Dames de fraises, doigts de fée n’est pas seulement une bande dessinée : c’est un témoignage poignant et une immersion dans des vies souvent ignorées. Farida, Nadia et Najet quittent chaque année le Maroc, laissant derrière elles enfants, foyers et souvenirs, pour travailler quelques mois dans les champs de fraises de Huelva, en Andalousie.
Dans ces serres étouffantes, sous le soleil et les pesticides, elles récoltent « l’or rouge » dans un rythme effréné où le corps s’épuise et où les abus des employeurs sont une réalité quotidienne. Pourtant, au milieu de cette dureté surgissent solidarité, complicité et sororité : autant de forces silencieuses qui leur permettent de tenir et de survivre à la saison.
L’adaptation graphique d’Annelise Verdier restitue avec sensibilité la dignité et l’humanité de ces femmes marginalisées. Chaque planche met en lumière la fatigue, la vulnérabilité, mais aussi la force intérieure et la résilience de ces travailleuses. Les « dames de fraises » cessent d’être de simples statistiques et deviennent des personnes concrètes, avec leurs souffrances, leurs sacrifices et leurs espoirs. La bande dessinée dépasse la simple narration documentaire : elle fait ressentir, interpelle et donne voix à celles que le monde globalisé préfère oublier.
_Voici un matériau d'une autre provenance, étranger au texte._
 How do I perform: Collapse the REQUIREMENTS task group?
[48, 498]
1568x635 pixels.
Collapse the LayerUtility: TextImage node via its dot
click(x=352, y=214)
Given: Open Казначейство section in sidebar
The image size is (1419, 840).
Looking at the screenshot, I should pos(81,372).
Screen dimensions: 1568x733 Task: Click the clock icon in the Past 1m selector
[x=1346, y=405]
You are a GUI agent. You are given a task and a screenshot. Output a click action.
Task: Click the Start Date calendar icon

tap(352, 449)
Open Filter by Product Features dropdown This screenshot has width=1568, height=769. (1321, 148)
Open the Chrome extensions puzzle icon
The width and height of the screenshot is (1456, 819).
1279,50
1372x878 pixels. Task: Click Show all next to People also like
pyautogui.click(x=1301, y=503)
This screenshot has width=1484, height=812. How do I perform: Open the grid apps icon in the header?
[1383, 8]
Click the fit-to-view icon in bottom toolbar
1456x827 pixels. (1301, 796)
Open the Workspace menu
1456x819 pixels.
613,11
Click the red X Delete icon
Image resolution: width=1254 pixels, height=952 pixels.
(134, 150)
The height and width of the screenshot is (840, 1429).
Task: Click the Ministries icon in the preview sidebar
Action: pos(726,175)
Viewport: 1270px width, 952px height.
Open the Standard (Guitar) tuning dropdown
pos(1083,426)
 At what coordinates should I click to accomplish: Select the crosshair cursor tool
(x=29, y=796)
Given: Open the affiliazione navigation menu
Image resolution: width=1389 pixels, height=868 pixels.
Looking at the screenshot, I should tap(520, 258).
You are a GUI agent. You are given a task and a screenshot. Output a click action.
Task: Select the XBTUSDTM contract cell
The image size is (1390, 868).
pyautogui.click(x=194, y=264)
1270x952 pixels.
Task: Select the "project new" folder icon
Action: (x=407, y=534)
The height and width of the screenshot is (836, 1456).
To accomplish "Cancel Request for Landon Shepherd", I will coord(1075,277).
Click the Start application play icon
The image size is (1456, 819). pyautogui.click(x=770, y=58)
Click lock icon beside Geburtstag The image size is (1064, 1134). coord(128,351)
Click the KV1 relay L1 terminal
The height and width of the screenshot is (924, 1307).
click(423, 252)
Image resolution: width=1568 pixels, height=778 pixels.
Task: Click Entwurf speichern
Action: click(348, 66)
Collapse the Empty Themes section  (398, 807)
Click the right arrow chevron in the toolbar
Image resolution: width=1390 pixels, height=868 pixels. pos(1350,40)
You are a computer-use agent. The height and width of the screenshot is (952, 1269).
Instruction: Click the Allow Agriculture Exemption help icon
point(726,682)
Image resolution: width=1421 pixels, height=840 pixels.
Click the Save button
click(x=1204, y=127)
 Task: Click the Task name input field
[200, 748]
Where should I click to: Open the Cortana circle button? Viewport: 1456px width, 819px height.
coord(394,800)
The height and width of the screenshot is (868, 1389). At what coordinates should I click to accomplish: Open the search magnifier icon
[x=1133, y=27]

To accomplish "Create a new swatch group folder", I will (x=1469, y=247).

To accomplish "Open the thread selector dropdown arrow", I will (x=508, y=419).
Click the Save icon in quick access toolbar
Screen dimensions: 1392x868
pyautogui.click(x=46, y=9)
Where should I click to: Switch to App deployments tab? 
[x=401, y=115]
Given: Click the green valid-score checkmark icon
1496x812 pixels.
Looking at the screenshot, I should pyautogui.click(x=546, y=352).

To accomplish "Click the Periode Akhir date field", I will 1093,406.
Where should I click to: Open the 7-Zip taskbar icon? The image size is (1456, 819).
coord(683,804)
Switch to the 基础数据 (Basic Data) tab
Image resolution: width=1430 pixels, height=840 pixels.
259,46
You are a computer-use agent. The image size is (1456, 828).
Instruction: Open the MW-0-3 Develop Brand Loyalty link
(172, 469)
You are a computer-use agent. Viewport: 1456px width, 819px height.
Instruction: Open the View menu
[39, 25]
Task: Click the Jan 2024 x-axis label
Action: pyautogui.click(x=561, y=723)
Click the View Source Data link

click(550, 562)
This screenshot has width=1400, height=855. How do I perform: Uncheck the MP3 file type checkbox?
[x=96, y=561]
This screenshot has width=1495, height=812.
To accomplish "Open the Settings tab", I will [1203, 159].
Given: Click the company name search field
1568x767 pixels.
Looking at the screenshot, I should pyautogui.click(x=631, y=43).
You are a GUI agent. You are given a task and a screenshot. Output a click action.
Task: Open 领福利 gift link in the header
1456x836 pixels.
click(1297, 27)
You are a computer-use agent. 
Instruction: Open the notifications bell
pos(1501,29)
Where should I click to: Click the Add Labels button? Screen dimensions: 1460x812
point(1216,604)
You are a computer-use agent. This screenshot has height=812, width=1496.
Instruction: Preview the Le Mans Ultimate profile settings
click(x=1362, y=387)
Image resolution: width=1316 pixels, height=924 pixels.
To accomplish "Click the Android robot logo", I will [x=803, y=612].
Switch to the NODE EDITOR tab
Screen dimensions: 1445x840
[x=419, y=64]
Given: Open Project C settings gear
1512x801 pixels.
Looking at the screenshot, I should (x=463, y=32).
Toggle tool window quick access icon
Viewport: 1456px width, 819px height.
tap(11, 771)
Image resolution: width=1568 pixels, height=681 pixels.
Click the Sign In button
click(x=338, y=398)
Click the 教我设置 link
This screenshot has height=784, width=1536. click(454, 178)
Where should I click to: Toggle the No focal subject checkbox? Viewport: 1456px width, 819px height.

La préface de Chadia Arab, chercheuse au CNRS et autrice de l’enquête originale, rappelle la rigueur de son travail de terrain. Elle confère au récit un double niveau de lecture : artistique et documentaire. Chaque geste précis, chaque main agile traduit l’équilibre fragile entre nécessité, dignité et survie.
Ces femmes, choisies pour leur précarité et les obligations familiales qui les ramènent chaque saison au travail, deviennent ici visibles et audibles, grâce au trait et à la narration de Verdier.
Publié par Alifbata en France et coédité avec la maison marocaine En toutes lettres, dans le cadre du programme « Livres des deux rives » de l’Institut français, Dames de fraises, doigts de fée est disponible depuis le 22 août 2025 et sera prochainement publié au Maroc. Cette bande dessinée offre au lecteur une leçon de regard et d’humanité, en interrogeant notre rapport au travail invisible, aux abus et aux voix étouffées par la mondialisation.
Au fil des planches, se dessinent autant la fatigue et les difficultés que l’entraide, la solidarité et la dignité. Dames de fraises, doigts de fée redonne visage et voix à celles que l’on ne voit jamais. C’est un récit engagé, sensible et nécessaire, qui rappelle que derrière chaque récolte, chaque geste précis, chaque main agile, se cache une histoire de courage, de sacrifices et de résilience. Plus qu’une bande dessinée, c’est un acte de mémoire et de justice visuelle.